All psychological terms, or even words in general, have been devised and given meaning at one point or another. As the world and society have progressed however, these words and their meanings have become ever more complex. Think back to when you were a child studying English in primary school. Teachers used to assess your reading ages by giving you a large list of words and asking you to read them out. The further you got down the list, the more difficult the words became to say. Now although you were not asked what the meaning of these words were, there was still an increase in the technicality of the task at hand, and a level of expertise (in the case saying words) was needed. This is the same case with psychology. We have all come across basic concepts such as Freud’s psychoanalytical theory, and behaviourism as a whole, same is the case with debates such as nature vs nurture. These are simply the words at the start of the list, and just like the list, a certain level of understanding and expertise is needed.

A perfect example of this leap of understanding was presented to my while my brother stayed for the weekend.
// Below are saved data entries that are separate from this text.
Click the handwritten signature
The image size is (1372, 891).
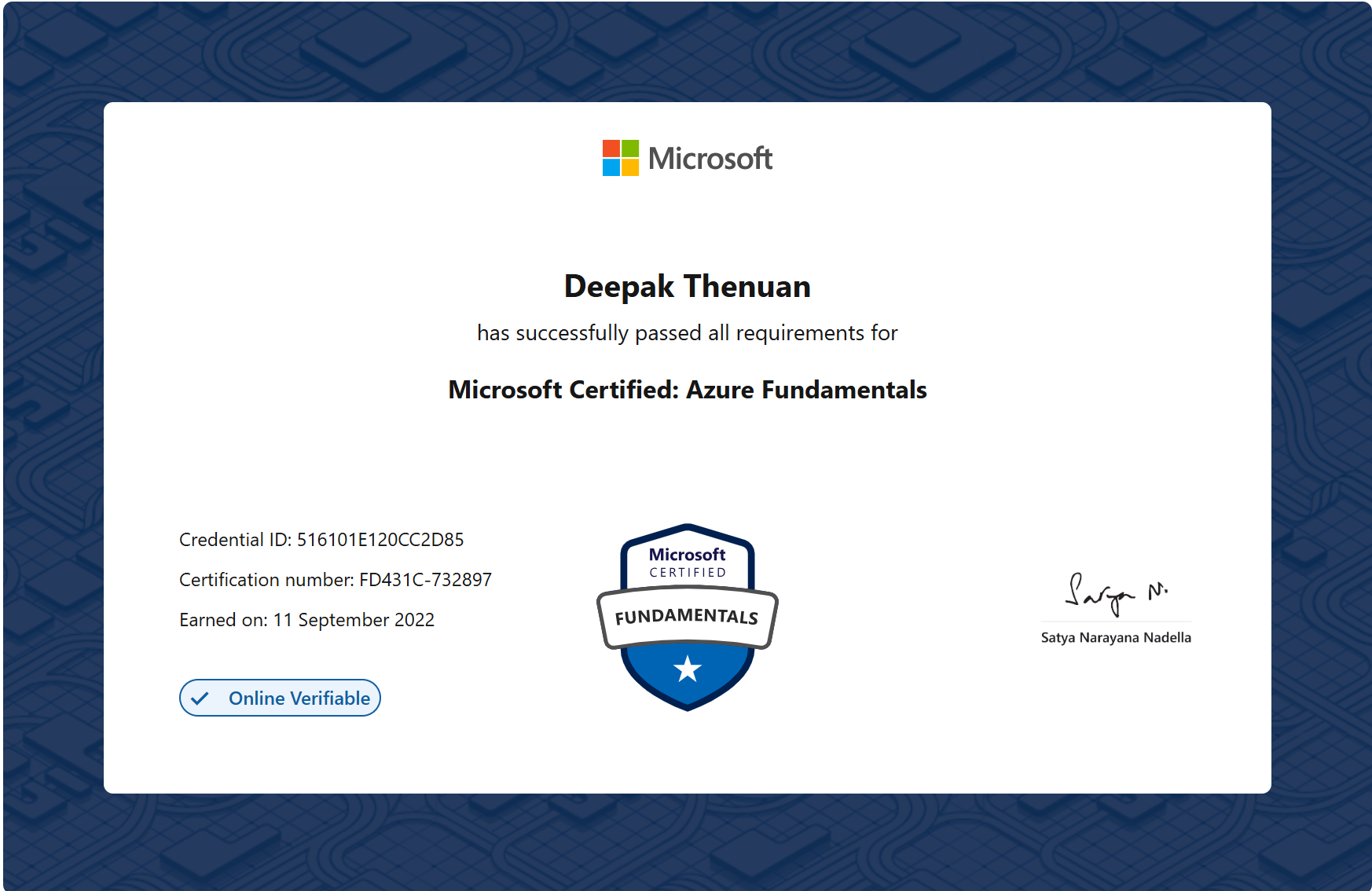point(1114,595)
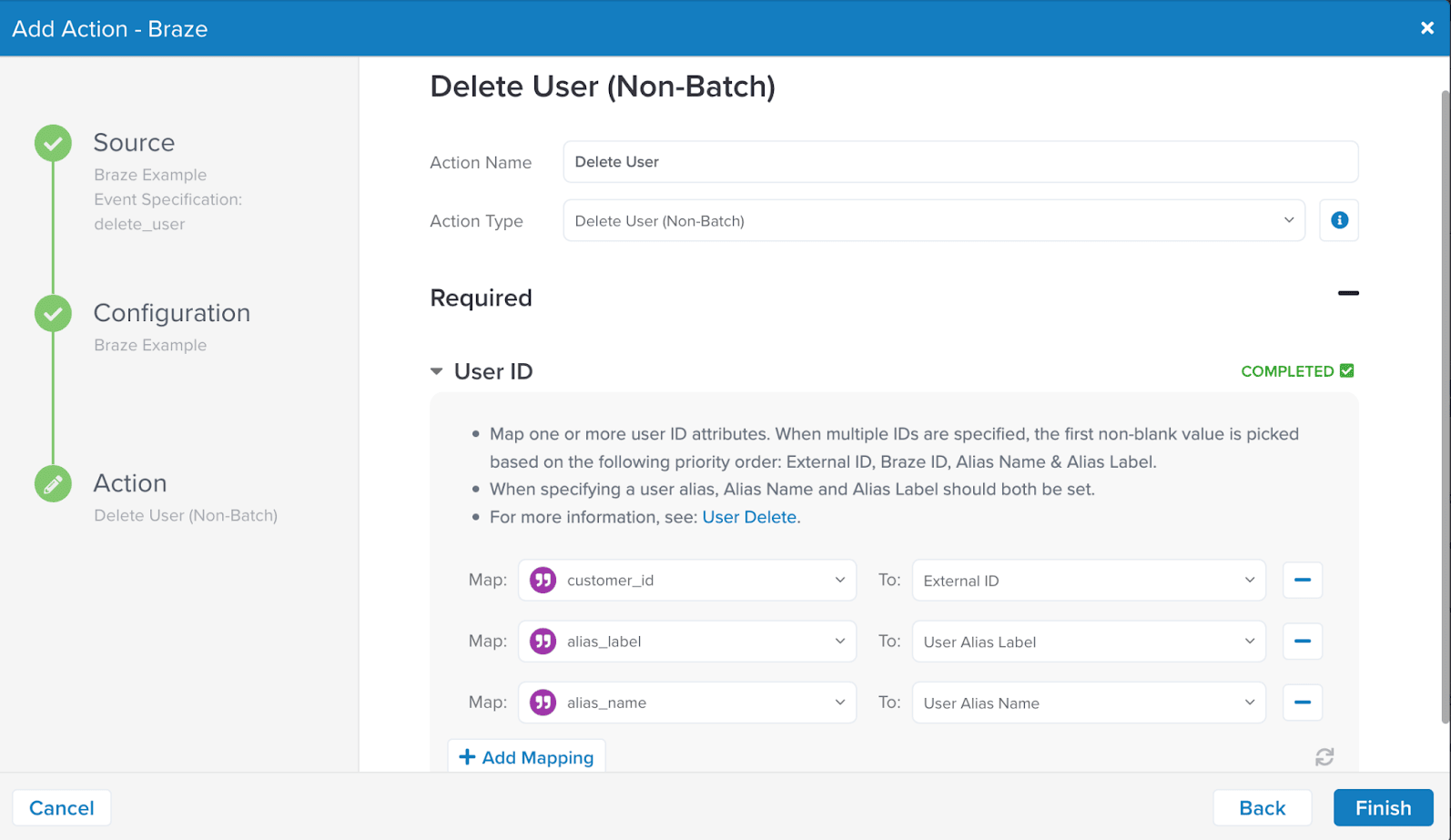Remove the customer_id mapping with minus button
This screenshot has width=1451, height=840.
pos(1302,581)
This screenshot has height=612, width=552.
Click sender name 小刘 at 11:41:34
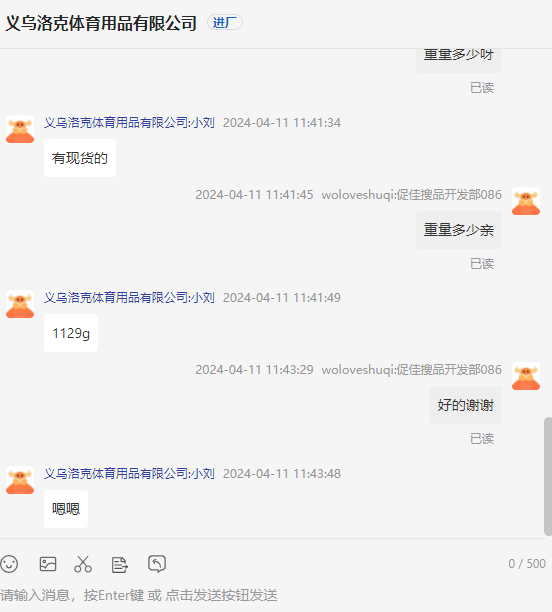click(x=129, y=123)
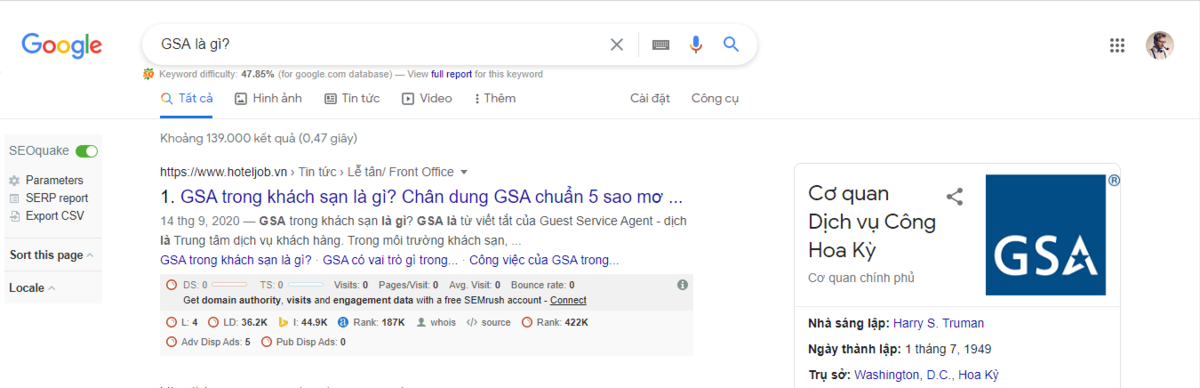Click the SEOquake info icon in result bar
Image resolution: width=1200 pixels, height=388 pixels.
683,285
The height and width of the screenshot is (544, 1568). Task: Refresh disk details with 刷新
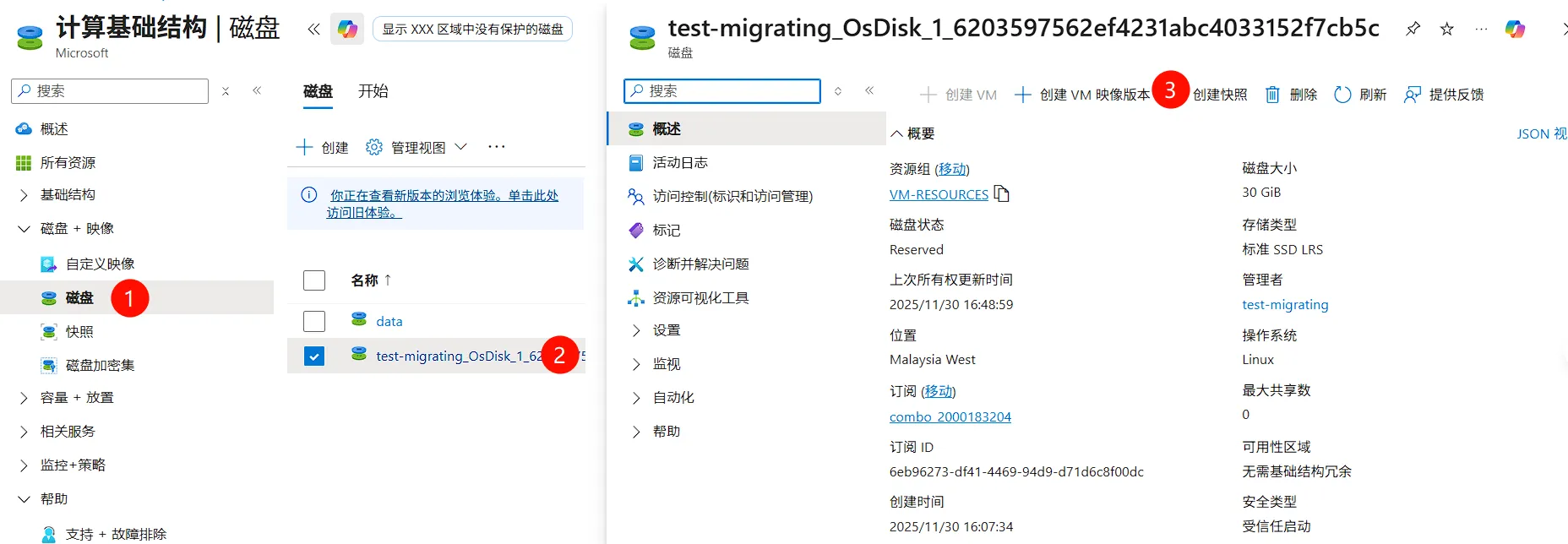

I shown him an article with the title “NMDA processes mediate anterograde amnesia of contextual fear conditioning induced by hippocampal damage: Immunization against amnesia by context pre-exposure.” His response? “What the hell?” He had no idea at all what the title even meant, let alone any of the implications involved with this study. But let’s be honest for a second, does he actually care? Sure, if he had some genuine interest in amnesia caused to the hippocampus then yes maybe he would, but unless he had some background knowledge in this area then the likelihood of him caring that he can’t understand the research is very low.

This is definitely a point that needs to be considered within this argument. There may be too much jargon and terms within psychology today, but it is because of this advancement and forwarding in research that the terms become more complex. If an individual can’t grasp basic concepts beforehand, then why would they need to understand something more complicated? Just like everything, when presented in the right context and the right circumstances, everything makes sense. This is why psychology is fine being presented scientifically, because the only people that will care about the majority of the implications found are scientists themselves.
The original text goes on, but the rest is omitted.